[STATED PROBLEM]
Retype each of the records below verbatim, omitting the pictures from your answer.

[MATERIAL PROVIDED]

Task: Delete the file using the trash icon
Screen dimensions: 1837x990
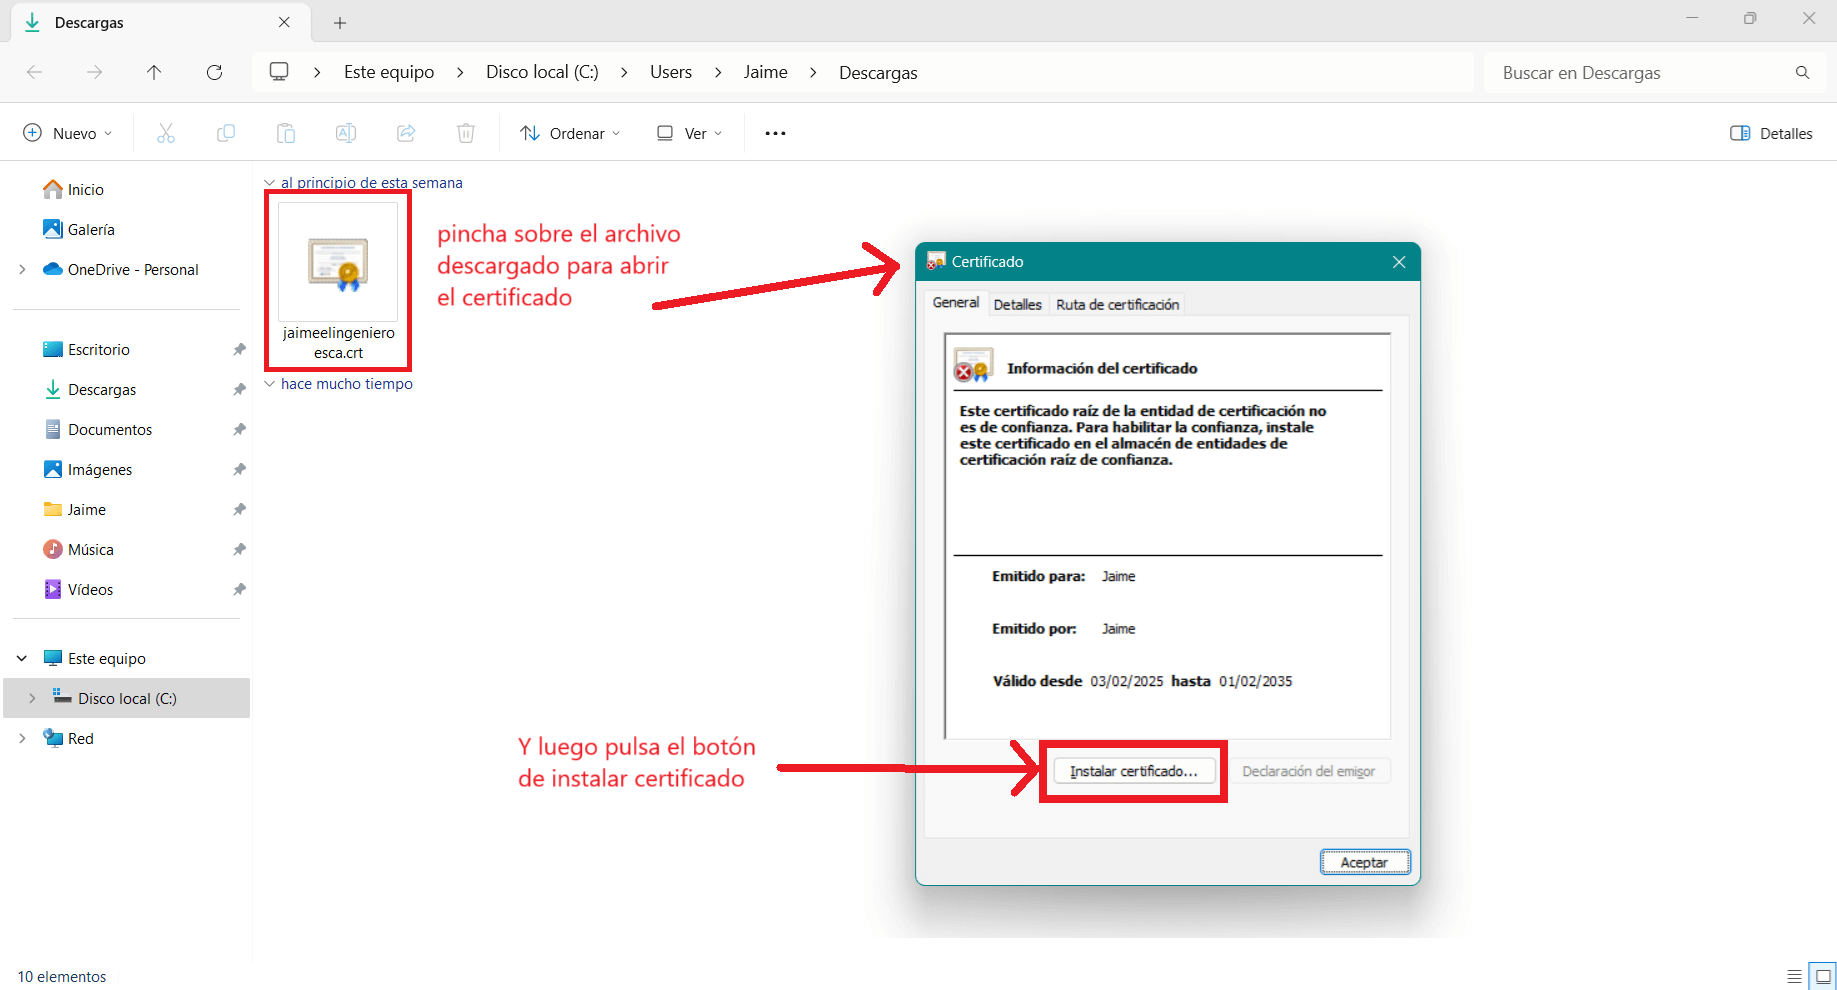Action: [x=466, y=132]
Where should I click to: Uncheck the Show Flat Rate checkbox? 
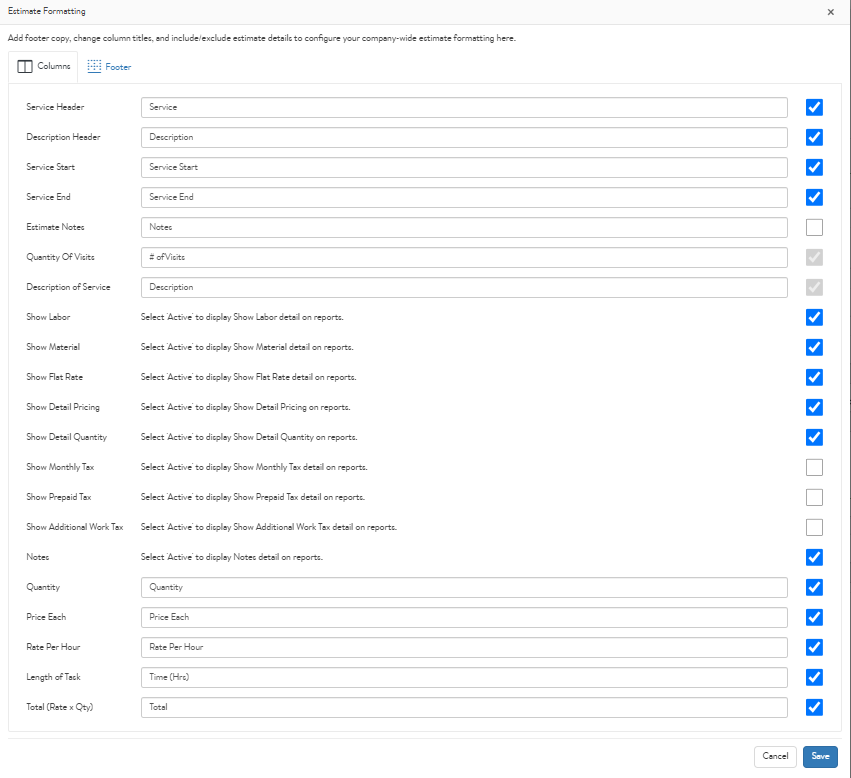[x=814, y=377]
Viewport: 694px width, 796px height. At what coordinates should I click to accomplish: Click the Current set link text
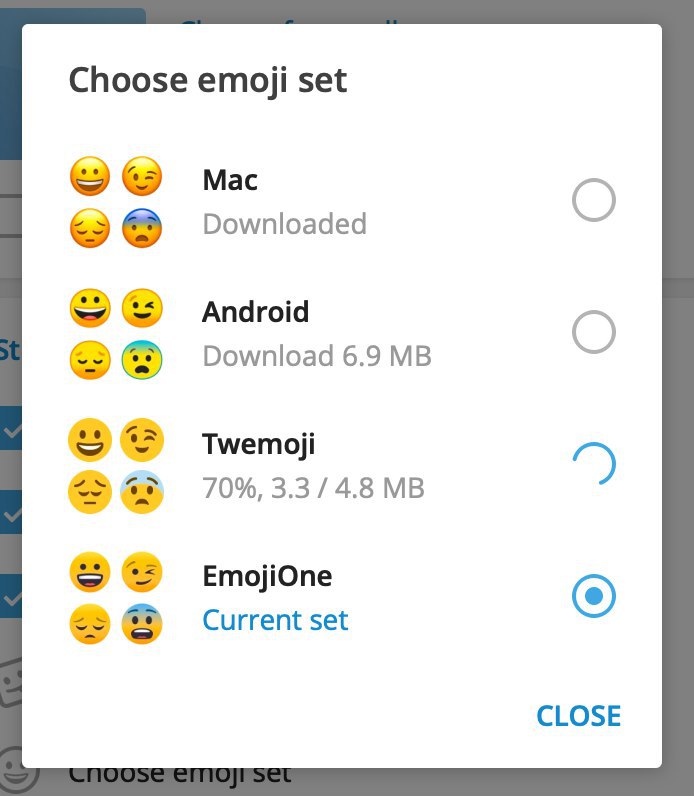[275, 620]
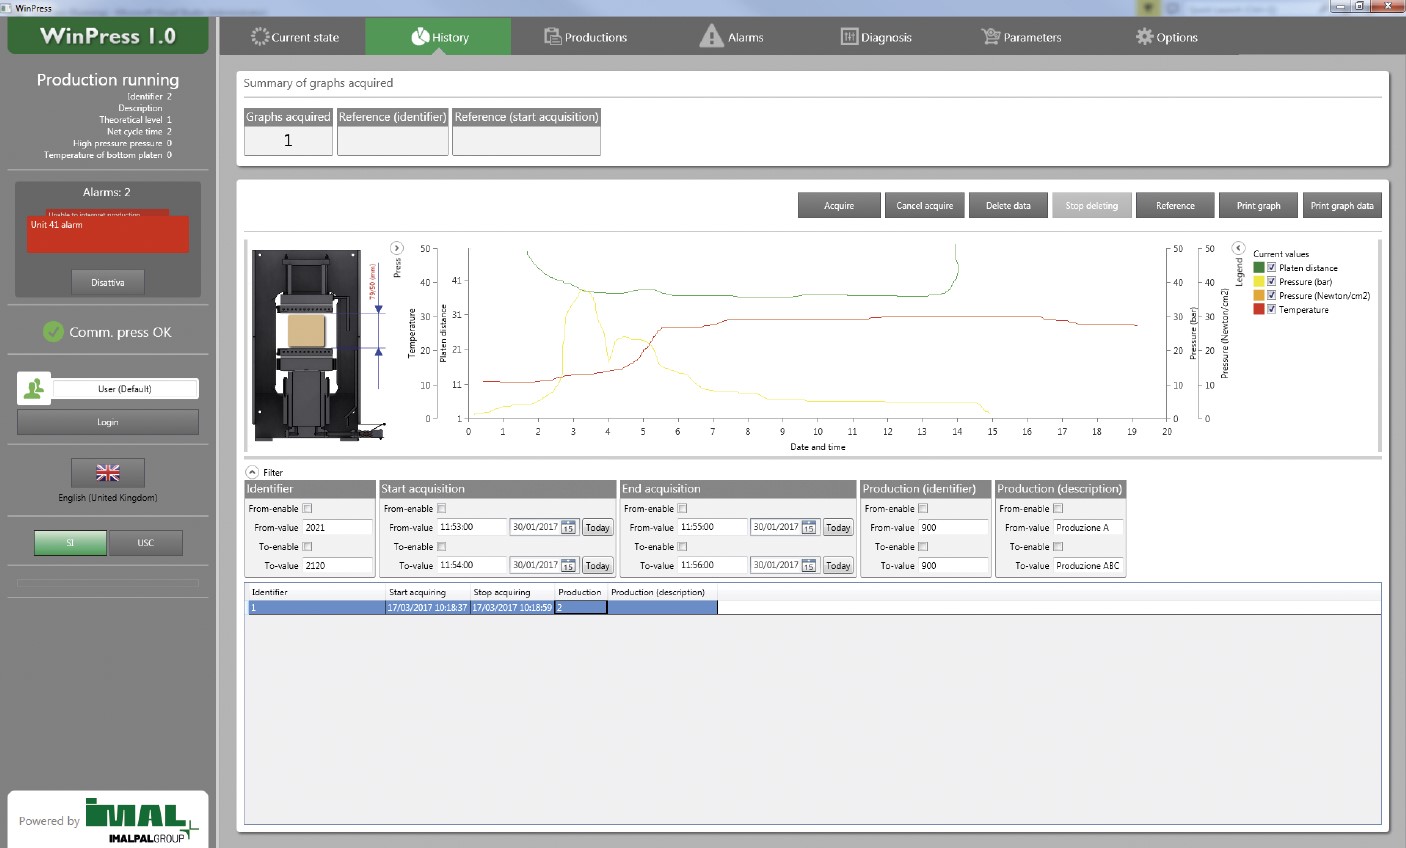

[RESULT]
Task: Delete the file using the trash icon
Screen dimensions: 1837x990
Action: [x=466, y=132]
Where should I click to: Uncheck the Show Flat Rate checkbox? 
[x=814, y=377]
Viewport: 694px width, 796px height. At what coordinates should I click to accomplish: Click the Current set link text
[275, 620]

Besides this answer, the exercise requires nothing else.